The remarkable work of I. I. Shishkin “A stream in the birch forest” was painted by a landscape painter in 1883. Currently, the painting is in the property of the graphic arts of the State Russian Museum in St. Petersburg. This picture shows a delightful birch forest. Beautiful, mast, birch trees that go into the sky, fascinating and captivating with their calmness and at the same time their majesty and inaccessibility. Wherever our gaze is turned, everywhere we meet the image of birches. Moreover, each image is not only written out by a magnificent, ingenious master, but it is individual by nature.
Each tree has its own character, its unique, unique features. The birch forest is depicted as a dense, impenetrable wall. It seems that the picture is not enough air, perhaps that there is no sense of openness, boundlessness and freedom. But this is not what. The picture has a different meaning, another aesthetic content. The meaning is enclosed and, in a way, even compressed into this special natural force, a dense, birch wall that appeared and stretched an endless landscape. High trees are ready to defend and protect from any bad weather, squally wind or other kind of misfortune. The landscape is written in the beautiful manner of the academic fine arts school.
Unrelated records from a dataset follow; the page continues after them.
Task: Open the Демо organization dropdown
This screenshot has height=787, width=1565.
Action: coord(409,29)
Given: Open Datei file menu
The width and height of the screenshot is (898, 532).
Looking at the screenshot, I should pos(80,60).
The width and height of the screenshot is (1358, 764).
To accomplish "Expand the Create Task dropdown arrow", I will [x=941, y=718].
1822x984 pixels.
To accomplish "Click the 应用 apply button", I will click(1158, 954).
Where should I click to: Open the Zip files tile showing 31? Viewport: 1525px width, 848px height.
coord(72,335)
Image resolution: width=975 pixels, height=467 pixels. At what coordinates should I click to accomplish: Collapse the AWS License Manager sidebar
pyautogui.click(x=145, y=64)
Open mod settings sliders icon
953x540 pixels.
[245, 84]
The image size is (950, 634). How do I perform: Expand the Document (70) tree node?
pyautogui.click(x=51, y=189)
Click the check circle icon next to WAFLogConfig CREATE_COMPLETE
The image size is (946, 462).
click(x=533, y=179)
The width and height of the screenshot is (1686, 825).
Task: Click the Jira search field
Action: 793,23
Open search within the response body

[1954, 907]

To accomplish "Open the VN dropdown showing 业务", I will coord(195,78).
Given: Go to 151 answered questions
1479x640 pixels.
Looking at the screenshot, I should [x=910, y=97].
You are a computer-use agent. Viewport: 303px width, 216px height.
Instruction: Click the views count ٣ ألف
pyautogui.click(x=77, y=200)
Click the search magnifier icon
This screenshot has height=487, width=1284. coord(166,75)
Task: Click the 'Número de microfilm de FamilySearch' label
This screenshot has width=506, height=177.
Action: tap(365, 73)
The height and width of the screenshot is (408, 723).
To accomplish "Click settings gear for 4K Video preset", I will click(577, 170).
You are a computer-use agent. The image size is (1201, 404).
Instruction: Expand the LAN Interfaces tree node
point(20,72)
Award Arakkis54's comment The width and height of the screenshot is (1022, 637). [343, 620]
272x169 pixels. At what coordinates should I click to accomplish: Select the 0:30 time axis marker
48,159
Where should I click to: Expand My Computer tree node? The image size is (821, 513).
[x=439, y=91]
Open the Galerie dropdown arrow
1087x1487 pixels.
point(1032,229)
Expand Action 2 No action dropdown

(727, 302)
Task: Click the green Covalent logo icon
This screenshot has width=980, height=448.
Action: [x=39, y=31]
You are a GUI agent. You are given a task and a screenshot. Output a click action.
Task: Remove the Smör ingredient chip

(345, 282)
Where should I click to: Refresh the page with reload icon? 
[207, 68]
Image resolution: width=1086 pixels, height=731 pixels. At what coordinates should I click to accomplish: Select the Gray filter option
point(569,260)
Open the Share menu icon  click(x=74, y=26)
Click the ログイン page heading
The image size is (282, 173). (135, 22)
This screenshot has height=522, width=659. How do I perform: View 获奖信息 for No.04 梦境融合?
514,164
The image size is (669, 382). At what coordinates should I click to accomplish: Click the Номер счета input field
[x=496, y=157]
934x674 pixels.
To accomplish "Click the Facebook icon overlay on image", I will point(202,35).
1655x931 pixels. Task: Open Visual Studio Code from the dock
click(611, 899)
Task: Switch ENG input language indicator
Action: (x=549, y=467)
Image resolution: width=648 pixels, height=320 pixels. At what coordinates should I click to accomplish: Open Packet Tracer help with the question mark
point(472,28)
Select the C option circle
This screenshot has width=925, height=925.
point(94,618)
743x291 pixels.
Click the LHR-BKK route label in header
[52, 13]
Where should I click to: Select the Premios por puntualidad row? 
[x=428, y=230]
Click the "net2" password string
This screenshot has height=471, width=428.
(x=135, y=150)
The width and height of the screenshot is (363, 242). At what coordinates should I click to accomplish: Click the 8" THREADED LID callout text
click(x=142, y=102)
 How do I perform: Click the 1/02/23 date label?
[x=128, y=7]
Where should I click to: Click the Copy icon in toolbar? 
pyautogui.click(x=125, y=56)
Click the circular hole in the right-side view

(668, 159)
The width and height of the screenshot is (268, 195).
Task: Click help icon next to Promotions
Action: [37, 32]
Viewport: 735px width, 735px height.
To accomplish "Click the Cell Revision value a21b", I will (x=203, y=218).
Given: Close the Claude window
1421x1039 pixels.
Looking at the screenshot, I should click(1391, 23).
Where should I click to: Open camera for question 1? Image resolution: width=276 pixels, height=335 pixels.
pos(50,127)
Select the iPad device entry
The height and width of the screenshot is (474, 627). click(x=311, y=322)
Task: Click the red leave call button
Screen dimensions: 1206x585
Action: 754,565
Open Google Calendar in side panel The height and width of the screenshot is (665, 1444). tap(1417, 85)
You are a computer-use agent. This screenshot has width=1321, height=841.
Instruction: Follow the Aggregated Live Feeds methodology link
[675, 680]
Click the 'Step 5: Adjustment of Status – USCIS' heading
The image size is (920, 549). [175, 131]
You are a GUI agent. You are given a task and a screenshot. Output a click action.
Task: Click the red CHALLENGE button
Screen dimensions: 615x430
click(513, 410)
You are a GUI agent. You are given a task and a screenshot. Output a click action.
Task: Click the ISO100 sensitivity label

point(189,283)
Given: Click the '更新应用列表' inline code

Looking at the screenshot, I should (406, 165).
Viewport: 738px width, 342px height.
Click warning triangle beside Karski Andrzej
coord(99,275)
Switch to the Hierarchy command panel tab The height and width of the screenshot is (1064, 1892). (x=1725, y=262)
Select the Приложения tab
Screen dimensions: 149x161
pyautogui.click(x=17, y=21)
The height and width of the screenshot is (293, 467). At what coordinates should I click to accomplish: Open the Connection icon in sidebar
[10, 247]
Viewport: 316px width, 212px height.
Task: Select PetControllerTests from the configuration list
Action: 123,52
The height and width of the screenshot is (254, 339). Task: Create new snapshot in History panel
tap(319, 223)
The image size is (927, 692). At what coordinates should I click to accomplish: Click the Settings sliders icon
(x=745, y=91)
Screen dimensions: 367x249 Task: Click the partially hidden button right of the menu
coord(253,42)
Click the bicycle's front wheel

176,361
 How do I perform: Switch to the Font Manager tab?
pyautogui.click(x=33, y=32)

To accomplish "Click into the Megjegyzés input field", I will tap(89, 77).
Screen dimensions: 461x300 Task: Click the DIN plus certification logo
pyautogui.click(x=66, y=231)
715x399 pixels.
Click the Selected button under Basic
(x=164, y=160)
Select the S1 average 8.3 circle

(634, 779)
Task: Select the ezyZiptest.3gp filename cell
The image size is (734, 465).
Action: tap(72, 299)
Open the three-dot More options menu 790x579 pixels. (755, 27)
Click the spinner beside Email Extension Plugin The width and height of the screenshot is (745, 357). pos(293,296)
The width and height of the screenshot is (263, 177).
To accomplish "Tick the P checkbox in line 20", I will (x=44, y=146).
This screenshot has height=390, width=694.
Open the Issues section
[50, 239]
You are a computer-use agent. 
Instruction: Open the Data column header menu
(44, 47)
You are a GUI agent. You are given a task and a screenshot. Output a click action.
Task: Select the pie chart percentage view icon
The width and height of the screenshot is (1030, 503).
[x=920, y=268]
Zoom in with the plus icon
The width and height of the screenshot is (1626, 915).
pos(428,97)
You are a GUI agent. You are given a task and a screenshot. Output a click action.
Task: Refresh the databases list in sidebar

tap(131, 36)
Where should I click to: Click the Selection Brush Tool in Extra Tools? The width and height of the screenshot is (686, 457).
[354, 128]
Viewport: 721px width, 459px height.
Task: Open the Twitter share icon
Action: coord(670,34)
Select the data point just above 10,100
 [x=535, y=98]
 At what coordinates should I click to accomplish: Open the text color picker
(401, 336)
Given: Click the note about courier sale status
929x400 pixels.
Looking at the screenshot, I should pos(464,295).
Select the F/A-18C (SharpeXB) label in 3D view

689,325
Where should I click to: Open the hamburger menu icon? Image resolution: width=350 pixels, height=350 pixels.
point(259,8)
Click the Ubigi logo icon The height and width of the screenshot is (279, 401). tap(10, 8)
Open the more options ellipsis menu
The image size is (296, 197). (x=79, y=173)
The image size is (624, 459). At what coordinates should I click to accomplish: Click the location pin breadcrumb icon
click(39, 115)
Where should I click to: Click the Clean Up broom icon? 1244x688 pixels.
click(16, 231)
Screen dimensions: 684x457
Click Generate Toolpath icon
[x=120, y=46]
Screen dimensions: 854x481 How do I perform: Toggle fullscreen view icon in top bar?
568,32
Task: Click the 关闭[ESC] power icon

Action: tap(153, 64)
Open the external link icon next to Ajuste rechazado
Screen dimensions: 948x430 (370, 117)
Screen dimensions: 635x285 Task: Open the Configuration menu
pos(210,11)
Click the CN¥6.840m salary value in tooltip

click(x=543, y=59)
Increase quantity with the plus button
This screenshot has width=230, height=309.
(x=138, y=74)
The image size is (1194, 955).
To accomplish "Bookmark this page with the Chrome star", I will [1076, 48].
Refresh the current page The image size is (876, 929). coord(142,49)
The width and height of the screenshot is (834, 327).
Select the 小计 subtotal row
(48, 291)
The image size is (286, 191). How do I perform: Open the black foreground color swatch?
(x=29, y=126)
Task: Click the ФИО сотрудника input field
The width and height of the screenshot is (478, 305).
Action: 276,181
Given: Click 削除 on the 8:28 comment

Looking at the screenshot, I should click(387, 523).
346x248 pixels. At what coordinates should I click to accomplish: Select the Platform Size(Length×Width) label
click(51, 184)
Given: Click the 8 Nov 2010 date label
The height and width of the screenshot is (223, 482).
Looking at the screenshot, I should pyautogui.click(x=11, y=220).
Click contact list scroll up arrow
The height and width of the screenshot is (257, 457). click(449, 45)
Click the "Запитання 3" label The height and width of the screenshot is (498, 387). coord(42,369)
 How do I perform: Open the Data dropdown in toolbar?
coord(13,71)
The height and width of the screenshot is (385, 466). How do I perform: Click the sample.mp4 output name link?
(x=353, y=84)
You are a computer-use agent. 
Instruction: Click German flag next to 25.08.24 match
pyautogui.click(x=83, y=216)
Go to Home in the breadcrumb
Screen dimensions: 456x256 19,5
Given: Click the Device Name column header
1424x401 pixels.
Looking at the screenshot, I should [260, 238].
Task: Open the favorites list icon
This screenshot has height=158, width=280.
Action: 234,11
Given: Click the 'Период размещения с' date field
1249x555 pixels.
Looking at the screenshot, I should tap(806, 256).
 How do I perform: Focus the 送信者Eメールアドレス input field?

Each grass-mutant is prescribed, the canvas breathes, entirely impregnated with vital energy, sunlight and summer heat. The landscape is perceived by the continuation of life itself, Russian nature – that’s what the life of a Russian person with a heartfelt, free generous soul and a living, feeling heart should be. The landscape looks alive, sincere and truthful. The creek is barely discernible, barely perceptible among the common surrounding greenery, the grass that has grown in the wild forest nature, free and unapproachable. The painting draws and plunges into its magical boundaries, the boundaries of beauty. So you want to enter the picture, feel the touch of warm air, nice grassy flooring, feel the sunlight and warmth. An interesting way is the light, which seems to slide through the trees. He is somewhere brighter, somewhere less saturated, somewhere soft warm shades,
Illuminated areas seem to be watered, impregnated with shades of yellow, as if soaked in the sun itself. This landscape is a kind of quiet melody, as quiet, peaceful, unhurried and pleasant as the sound of a running creek. The painting draws before us a calm, peaceful state of nature. The textural decisions on the canvas have been handed over in a special way: the surface of the birch, and the dense crown of birch leaves, the grass written out in fine, delicately academic strokes. The white mill of birch beauties seems to glow, reflecting the summer day, making the wind sound, awakening the sound of birds. The very manner of applying smears resembles a game of live colors, a living pulsation of matter. As small particles, the sun plays through the luminescence between the birch leaves. The whole sky seemed to be covered with a soft birch edge.
Birches in the distance increase the feeling of watercolor picture, the layers of oil paint are usually quite dense, as usual, but the picture does not look heavier or airless, on the contrary, in the landscape there is a certain softness and tonal harmony of lines and colors and compositional solutions. Birches are located quite densely, close to each other, elusive, retreating into the distance, deep into perspective. There is more dark here, which gives a feeling of privacy, quiet reclusive life. Light reminds the ripples on the water, flowing overflows, representing an unstable gradation of light and shadow, a game of contrasts. I want to see the landscape, to penetrate into its essence and flesh, to take an interest in every vein, every blade of grass, seeing in everything in this the rapid movement of life, the softness and soulfulness of the natural world of the Central Russian band.